Voltando para a segunda feira, 24, ainda que os machucados da boca tivessem melhorado, conversei com Emília para que ela nos ajudasse a tirar a prótese dentária da vó, já que as enfermeiras tinha me dito que "tem uma pessoa que com certeza vai conseguir fazer isso, porque tem muita experiência: a fono."
Emilia então me perguntou: "Você acha que sua vó gostaria de ficar sem a prótese dela?"
E eu respondi que não, porque na minha vida inteira eu nunca vi minha vó sem seu sorriso. Ela sempre foi uma mulher muito vaidosa e, claro, um tanto chateada por ter vivido em uma fase do mundo em que a solução para uma cárie era arrancar o dente, ao invés do simples tratamento com uma restauração, como temos hoje. Em todo tratamento médico que fez ou exames, se alguém sugeria que ela deveria remover a prótese por segurança, ela dava um jeitinho de convencer a equipe de que aquilo não era tão necessário e, assim, ficava feliz com seu sorrisão no lugar.
Emilia continuou: "Bom, sua avó já perdeu todos os movimentos e a única coisa que ela consegue fazer agora é fechar a boca. Talvez seja a única coisa que ela tem de autonomia nesse fim da vida dela. Se forçarmos para tirar a prótese, talvez estejamos tirando dela a única decisão que ela pode ter por si."
E assim decidimos manter a prótese, o sorriso, enquanto a vó ainda estivesse nesse plano.
Nessa conversa de segunda com Emilia também falei novamente sobre meu medo de que, quando a hora da morte chegasse, que fosse um momento aterrorizante, de agonia, afogamento, falta de ar, com um corpo sofrendo (a minha fantasia imaginando uma cena de terror, caótica). Em paralelo, falamos também sobre o que ela já tinha me explicado na sexta: além da redução da saliva, o processo respiratório da vó também foi mudando ao longo desses dias... Um ciclo diferente: ao invés da respiração ficar mais ofegante, porque a capacidade respiratória estava reduzindo, os ciclos de respiração ficaram mais lentos. O corpo dela entendeu que estava tendo essa redução de capacidades e entrou em um ciclo mais longo de respiração, com uma inspiração looonga, uma boa pausa antes da expiração e, então, uma expiração também beeeem looonga.
Até que esse ciclo ficou tão extenso, que se encerrou com a parada da respiração.

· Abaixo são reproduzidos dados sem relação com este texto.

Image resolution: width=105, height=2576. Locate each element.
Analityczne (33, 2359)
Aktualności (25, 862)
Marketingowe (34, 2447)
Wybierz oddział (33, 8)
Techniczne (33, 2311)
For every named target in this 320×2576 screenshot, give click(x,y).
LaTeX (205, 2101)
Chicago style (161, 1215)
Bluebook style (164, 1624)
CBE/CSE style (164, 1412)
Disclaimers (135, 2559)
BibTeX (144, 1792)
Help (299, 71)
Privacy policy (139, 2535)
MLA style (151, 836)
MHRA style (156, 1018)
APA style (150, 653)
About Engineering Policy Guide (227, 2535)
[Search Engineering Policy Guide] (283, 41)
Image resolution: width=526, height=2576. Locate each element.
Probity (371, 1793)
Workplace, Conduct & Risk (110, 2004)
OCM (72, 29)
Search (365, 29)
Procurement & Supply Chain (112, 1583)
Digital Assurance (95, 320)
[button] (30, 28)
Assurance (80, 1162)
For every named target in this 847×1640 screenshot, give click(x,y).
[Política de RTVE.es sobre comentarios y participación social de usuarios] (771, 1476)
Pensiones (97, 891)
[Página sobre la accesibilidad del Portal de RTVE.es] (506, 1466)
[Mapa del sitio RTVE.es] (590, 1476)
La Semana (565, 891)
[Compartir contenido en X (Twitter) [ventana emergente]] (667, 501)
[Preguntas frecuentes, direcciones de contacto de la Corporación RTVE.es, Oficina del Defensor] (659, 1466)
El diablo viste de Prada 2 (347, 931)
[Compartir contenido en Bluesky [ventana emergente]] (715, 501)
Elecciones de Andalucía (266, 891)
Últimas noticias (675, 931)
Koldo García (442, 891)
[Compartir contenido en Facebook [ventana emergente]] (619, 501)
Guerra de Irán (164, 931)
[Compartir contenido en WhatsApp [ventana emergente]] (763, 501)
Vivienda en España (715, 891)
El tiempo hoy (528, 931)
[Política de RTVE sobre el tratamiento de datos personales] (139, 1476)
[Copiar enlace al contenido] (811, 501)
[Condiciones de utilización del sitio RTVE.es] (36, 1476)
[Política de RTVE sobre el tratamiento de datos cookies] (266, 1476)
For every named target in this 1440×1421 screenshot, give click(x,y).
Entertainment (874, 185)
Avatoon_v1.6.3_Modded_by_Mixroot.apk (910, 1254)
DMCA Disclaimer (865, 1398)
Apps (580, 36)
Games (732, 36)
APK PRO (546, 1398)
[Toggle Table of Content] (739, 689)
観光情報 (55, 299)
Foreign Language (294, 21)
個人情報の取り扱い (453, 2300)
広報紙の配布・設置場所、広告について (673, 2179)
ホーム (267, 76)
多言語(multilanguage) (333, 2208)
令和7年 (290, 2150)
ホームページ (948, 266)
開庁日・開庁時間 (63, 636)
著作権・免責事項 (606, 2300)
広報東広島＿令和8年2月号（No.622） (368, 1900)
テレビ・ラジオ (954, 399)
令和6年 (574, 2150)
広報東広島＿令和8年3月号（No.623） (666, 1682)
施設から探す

Foi o primeiro dia desses 6 dias de internação que liguei o computador para assistir uma série e me distrair um pouco. Nesses minutos, ficava de olho na vó de poucos em poucos minutos. Entre esses intervalos, a respiração parou e eu nem vi. De forma calma, serena, silenciosa, mostrando o quanto o corpo do ser humano é tão inteligente até mesmo nesse momento da morte, que é um momento que nossa sociedade evita de falar, que tem medo, que dizem ser um momento difícil, dramático, triste... Foi bonito, em paz, ainda que dolorido para quem fique.
Foi uma morte após ela poder ter experimentado durante esses dias o amor mais genuíno possível, de cuidado, que é aquele onde a pessoa cuidada não tem como dar absolutamente nada em troca, além do que se foi em vida, e ainda assim, quem cuida faz tudo por ela.